One of the great debates of the last century was whether genetic inheritance or environment were more important. Also known as the nature v. nurture debate.
So the discovery that environment and experience can change genes is one of those scientific discoveries that turns the world upside down.

This is the claim of the new science of epigenetics. Until last night's excellent Horizon (BBC2) programme I had never heard of it. If and when the programme's repeated, I strongly recommend it.
Don't be put off by the disgraceful review in today's Guardian. The author claims he didn't understand a word of it. I can't decide whether he said this only for comic effect. If he genuinely didn't understand it then he shouldn't be allowed out on his own, still less to review serious television progrrammes. I'm neither a scientist nor an intellectual but I found that it explained the subject in a clear and accessible way and without some of the patronising gimmickry that Horizon is sometimes guilty of.

The theory is that genes have 'memory'.
But a word of warning. Those inverted commas are there for a purpose. Be wary of simple, popular versions of this theory.
What it does not say is that if your mother was frightened by a cow you will have a pathological fear of cows.
But the lifestyle and experiences of your parents, grandparents, etc, can affect your genetic inheritance and your life expectancy.
Genes can be switched 'on' or 'off'. If an experience of a parent or ancestor switches a gene off, it will be transmitted to you in that 'switched-off' state.

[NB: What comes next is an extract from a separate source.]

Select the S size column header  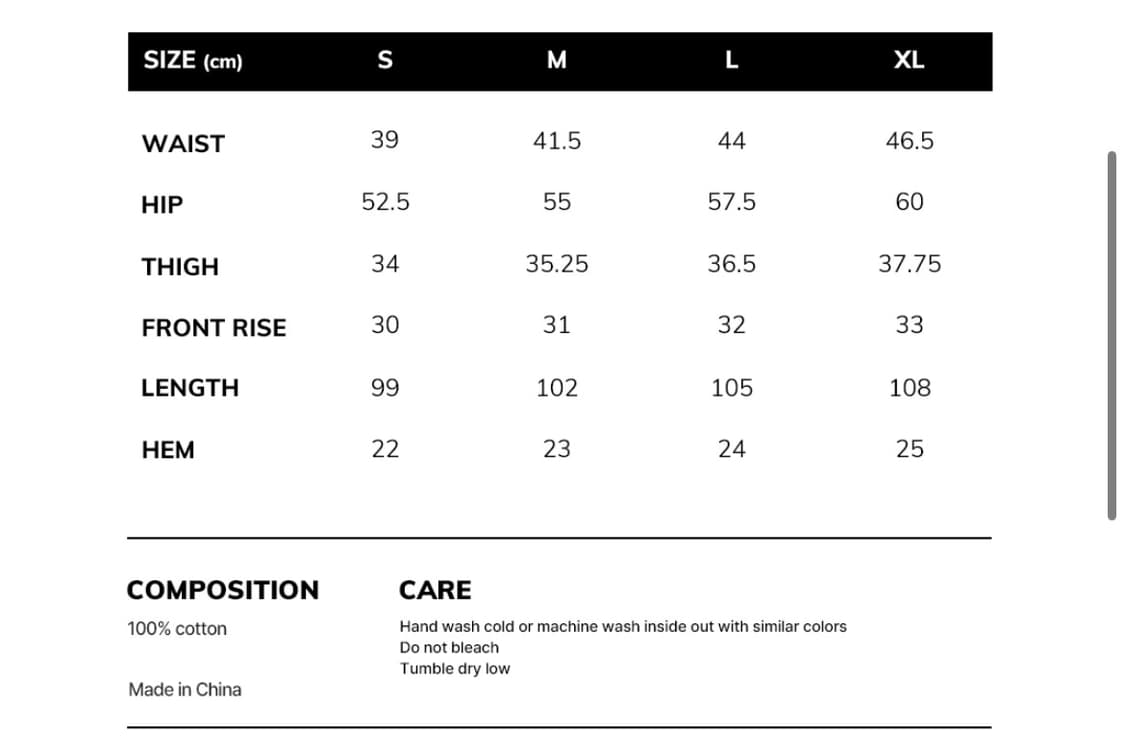[x=385, y=61]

This too, of necessity, is a partial and simplified account of a theory for which much compelling evidence has now been accumulated.
One implication is that, just as we hold Planet Earth in trust for succeeding generations, so our genes, previously thought to be 'fixed', must be nurtured and protected for our biological descendents.
One of the scientists involved was deeply moved by this revelation and the fact that 'I'm only harming myself/shortening my own life' was no longer true.

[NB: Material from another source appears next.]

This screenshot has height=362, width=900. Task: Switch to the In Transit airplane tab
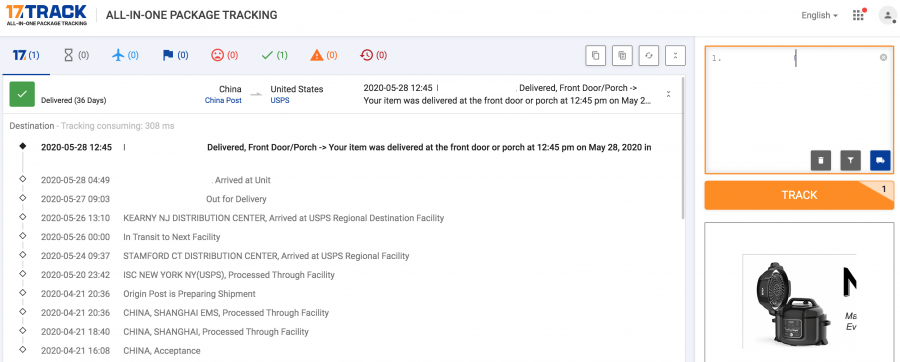click(x=125, y=56)
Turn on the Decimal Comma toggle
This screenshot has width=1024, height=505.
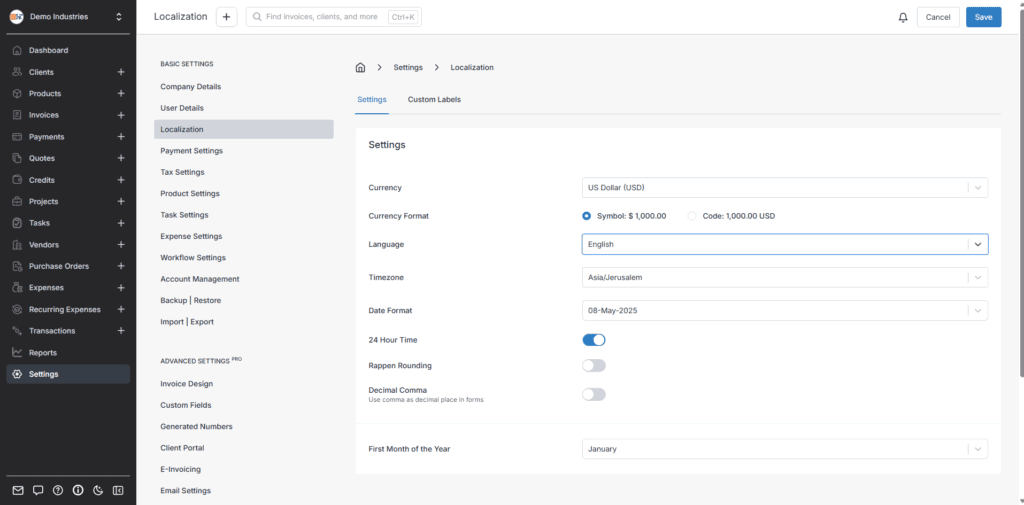pyautogui.click(x=594, y=394)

Well, up to a point. As someone who is never going to have children, I felt even more liberated than I previously did from the awesome responsibility that entails. I'm free to lead a life that buggers up my genes, flicking their switches on and off like a drunk in a power station, without affecting anyone else.
These genes are going nowhere. They're all washed up in a solipsistic cul-de-sac, poor bastards, like the being of which they're the puppet master. Whether that's just as well or a sad loss to posterity is not for me to say.
I'll just light another fag and sing that great disco song 'I'm Free To Do What I Want To Do' (Within the Constraints of My Genetic Inheritance).